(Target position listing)
+++++

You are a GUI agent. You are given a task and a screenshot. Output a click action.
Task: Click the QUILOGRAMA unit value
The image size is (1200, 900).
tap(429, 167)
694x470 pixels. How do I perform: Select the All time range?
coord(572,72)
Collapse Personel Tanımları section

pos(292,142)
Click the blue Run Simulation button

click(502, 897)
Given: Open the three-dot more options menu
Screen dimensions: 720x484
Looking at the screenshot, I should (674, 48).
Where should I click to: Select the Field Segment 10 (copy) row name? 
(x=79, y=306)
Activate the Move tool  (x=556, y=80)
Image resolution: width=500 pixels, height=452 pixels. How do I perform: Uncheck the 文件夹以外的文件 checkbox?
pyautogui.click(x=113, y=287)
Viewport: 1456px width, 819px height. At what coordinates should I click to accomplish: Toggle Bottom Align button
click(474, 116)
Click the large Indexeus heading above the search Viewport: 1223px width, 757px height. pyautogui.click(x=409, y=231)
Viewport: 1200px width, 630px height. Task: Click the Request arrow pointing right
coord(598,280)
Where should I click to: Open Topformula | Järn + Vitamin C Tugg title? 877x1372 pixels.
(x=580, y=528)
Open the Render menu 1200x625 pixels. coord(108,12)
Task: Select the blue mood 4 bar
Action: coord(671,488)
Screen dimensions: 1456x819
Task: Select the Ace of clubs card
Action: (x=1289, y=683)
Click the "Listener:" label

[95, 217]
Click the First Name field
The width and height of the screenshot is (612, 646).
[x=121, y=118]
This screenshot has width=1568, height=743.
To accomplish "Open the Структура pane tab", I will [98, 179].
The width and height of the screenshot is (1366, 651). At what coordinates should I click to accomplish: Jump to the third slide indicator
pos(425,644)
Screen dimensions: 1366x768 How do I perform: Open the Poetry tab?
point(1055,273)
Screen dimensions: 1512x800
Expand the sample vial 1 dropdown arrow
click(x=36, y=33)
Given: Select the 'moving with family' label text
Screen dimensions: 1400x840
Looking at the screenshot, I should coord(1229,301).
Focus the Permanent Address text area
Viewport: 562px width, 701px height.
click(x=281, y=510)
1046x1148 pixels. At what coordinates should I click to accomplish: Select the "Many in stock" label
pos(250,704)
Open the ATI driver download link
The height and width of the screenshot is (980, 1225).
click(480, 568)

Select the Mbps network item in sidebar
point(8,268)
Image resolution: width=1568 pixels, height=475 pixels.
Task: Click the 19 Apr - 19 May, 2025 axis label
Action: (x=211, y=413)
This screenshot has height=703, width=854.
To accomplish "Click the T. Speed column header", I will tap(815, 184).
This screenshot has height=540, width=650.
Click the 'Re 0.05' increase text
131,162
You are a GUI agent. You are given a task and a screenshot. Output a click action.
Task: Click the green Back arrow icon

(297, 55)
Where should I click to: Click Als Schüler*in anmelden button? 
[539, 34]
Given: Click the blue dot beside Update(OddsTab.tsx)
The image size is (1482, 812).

+++++

GOAL: Reproduce the entire listing above, keeping every line unchanged.

WRITTEN ANSWER:
You are a GUI agent. You are given a task and a screenshot. Output a click action.
Task: Click the QUILOGRAMA unit value
The image size is (1200, 900).
tap(429, 167)
694x470 pixels. How do I perform: Select the All time range?
coord(572,72)
Collapse Personel Tanımları section

pos(292,142)
Click the blue Run Simulation button

click(502, 897)
Given: Open the three-dot more options menu
Screen dimensions: 720x484
Looking at the screenshot, I should (674, 48).
Where should I click to: Select the Field Segment 10 (copy) row name? 
(x=79, y=306)
Activate the Move tool  (x=556, y=80)
Image resolution: width=500 pixels, height=452 pixels. How do I perform: Uncheck the 文件夹以外的文件 checkbox?
pyautogui.click(x=113, y=287)
Viewport: 1456px width, 819px height. At what coordinates should I click to accomplish: Toggle Bottom Align button
click(474, 116)
Click the large Indexeus heading above the search Viewport: 1223px width, 757px height. pyautogui.click(x=409, y=231)
Viewport: 1200px width, 630px height. Task: Click the Request arrow pointing right
coord(598,280)
Where should I click to: Open Topformula | Järn + Vitamin C Tugg title? 877x1372 pixels.
(x=580, y=528)
Open the Render menu 1200x625 pixels. coord(108,12)
Task: Select the blue mood 4 bar
Action: coord(671,488)
Screen dimensions: 1456x819
Task: Select the Ace of clubs card
Action: (x=1289, y=683)
Click the "Listener:" label

[95, 217]
Click the First Name field
The width and height of the screenshot is (612, 646).
[x=121, y=118]
This screenshot has width=1568, height=743.
To accomplish "Open the Структура pane tab", I will [98, 179].
The width and height of the screenshot is (1366, 651). At what coordinates should I click to accomplish: Jump to the third slide indicator
pos(425,644)
Screen dimensions: 1366x768 How do I perform: Open the Poetry tab?
point(1055,273)
Screen dimensions: 1512x800
Expand the sample vial 1 dropdown arrow
click(x=36, y=33)
Given: Select the 'moving with family' label text
Screen dimensions: 1400x840
Looking at the screenshot, I should coord(1229,301).
Focus the Permanent Address text area
Viewport: 562px width, 701px height.
click(x=281, y=510)
1046x1148 pixels. At what coordinates should I click to accomplish: Select the "Many in stock" label
pos(250,704)
Open the ATI driver download link
The height and width of the screenshot is (980, 1225).
click(480, 568)

Select the Mbps network item in sidebar
point(8,268)
Image resolution: width=1568 pixels, height=475 pixels.
Task: Click the 19 Apr - 19 May, 2025 axis label
Action: (x=211, y=413)
This screenshot has height=703, width=854.
To accomplish "Click the T. Speed column header", I will tap(815, 184).
This screenshot has height=540, width=650.
Click the 'Re 0.05' increase text
131,162
You are a GUI agent. You are given a task and a screenshot. Output a click action.
Task: Click the green Back arrow icon

(297, 55)
Where should I click to: Click Als Schüler*in anmelden button? 
[539, 34]
Given: Click the blue dot beside Update(OddsTab.tsx)
The image size is (1482, 812).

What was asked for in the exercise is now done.